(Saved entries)

================================

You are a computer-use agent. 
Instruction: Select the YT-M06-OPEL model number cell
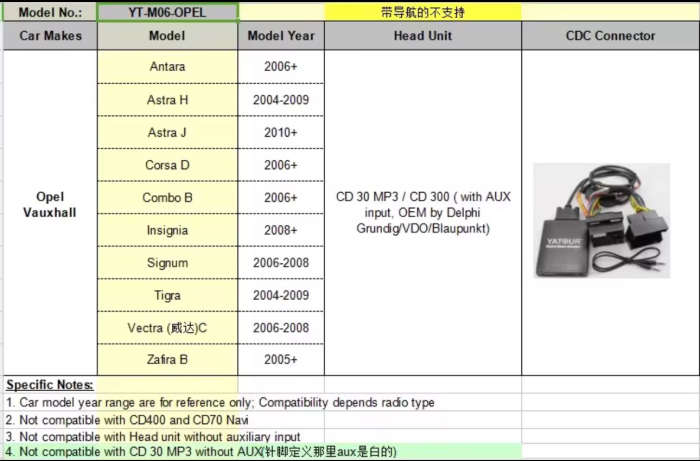[x=167, y=12]
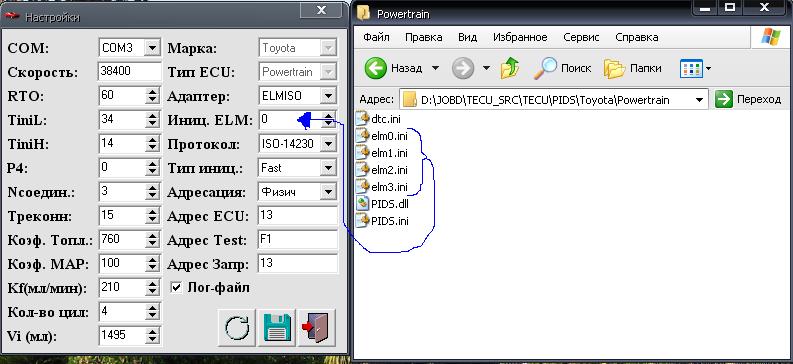Expand the COM port dropdown
The height and width of the screenshot is (364, 793).
[152, 48]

================================

### TRY IT
Reproduce exactly, and only, the lines that begin at the one containing "Instruction: Select the" and end with the final line of the data, both included, while omitting every picture.

### TASK OUTPUT
Instruction: Select the YT-M06-OPEL model number cell
[x=167, y=12]
Expand the COM port dropdown
The height and width of the screenshot is (364, 793).
[152, 48]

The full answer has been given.